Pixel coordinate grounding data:
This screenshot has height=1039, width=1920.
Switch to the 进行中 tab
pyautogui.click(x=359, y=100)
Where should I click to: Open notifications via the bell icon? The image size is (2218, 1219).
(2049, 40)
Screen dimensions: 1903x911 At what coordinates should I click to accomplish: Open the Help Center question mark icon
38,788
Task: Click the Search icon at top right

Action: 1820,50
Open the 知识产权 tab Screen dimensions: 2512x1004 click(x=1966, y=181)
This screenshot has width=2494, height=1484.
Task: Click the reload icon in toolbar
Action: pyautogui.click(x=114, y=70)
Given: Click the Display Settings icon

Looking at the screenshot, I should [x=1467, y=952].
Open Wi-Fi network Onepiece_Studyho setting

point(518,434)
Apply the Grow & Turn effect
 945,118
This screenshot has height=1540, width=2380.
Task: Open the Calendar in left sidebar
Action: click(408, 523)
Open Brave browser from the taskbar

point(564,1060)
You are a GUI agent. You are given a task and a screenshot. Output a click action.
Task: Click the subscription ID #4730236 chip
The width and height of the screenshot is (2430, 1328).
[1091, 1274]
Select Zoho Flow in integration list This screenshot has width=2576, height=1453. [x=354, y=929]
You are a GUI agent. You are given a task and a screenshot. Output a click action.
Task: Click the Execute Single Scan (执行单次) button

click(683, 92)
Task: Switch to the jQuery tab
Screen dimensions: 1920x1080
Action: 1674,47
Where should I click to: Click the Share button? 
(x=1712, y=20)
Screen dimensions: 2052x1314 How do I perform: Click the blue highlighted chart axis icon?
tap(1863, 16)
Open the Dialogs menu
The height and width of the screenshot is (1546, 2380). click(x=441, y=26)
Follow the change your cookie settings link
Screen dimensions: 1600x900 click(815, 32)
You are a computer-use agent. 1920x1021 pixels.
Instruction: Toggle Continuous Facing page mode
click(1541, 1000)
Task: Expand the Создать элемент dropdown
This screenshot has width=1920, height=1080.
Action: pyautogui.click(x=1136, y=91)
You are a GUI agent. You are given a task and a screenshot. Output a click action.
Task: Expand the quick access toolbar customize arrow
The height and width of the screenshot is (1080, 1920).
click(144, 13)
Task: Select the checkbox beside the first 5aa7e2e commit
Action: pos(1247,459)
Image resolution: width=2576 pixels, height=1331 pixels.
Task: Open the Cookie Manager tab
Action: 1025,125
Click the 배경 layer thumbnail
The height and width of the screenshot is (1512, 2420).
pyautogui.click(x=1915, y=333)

YOUR INSTRUCTIONS
Repeat the data in its entirety, character for character.

WRITTEN SOLUTION
This screenshot has height=1039, width=1920.
Switch to the 进行中 tab
pyautogui.click(x=359, y=100)
Where should I click to: Open notifications via the bell icon? The image size is (2218, 1219).
(2049, 40)
Screen dimensions: 1903x911 At what coordinates should I click to accomplish: Open the Help Center question mark icon
38,788
Task: Click the Search icon at top right

Action: 1820,50
Open the 知识产权 tab Screen dimensions: 2512x1004 click(x=1966, y=181)
This screenshot has width=2494, height=1484.
Task: Click the reload icon in toolbar
Action: pyautogui.click(x=114, y=70)
Given: Click the Display Settings icon

Looking at the screenshot, I should [x=1467, y=952].
Open Wi-Fi network Onepiece_Studyho setting

point(518,434)
Apply the Grow & Turn effect
 945,118
This screenshot has height=1540, width=2380.
Task: Open the Calendar in left sidebar
Action: click(408, 523)
Open Brave browser from the taskbar

point(564,1060)
You are a GUI agent. You are given a task and a screenshot. Output a click action.
Task: Click the subscription ID #4730236 chip
The width and height of the screenshot is (2430, 1328).
[1091, 1274]
Select Zoho Flow in integration list This screenshot has width=2576, height=1453. [x=354, y=929]
You are a GUI agent. You are given a task and a screenshot. Output a click action.
Task: Click the Execute Single Scan (执行单次) button

click(683, 92)
Task: Switch to the jQuery tab
Screen dimensions: 1920x1080
Action: 1674,47
Where should I click to: Click the Share button? 
(x=1712, y=20)
Screen dimensions: 2052x1314 How do I perform: Click the blue highlighted chart axis icon?
tap(1863, 16)
Open the Dialogs menu
The height and width of the screenshot is (1546, 2380). click(x=441, y=26)
Follow the change your cookie settings link
Screen dimensions: 1600x900 click(815, 32)
You are a computer-use agent. 1920x1021 pixels.
Instruction: Toggle Continuous Facing page mode
click(1541, 1000)
Task: Expand the Создать элемент dropdown
This screenshot has width=1920, height=1080.
Action: pyautogui.click(x=1136, y=91)
You are a GUI agent. You are given a task and a screenshot. Output a click action.
Task: Expand the quick access toolbar customize arrow
The height and width of the screenshot is (1080, 1920).
click(144, 13)
Task: Select the checkbox beside the first 5aa7e2e commit
Action: pos(1247,459)
Image resolution: width=2576 pixels, height=1331 pixels.
Task: Open the Cookie Manager tab
Action: 1025,125
Click the 배경 layer thumbnail
The height and width of the screenshot is (1512, 2420).
pyautogui.click(x=1915, y=333)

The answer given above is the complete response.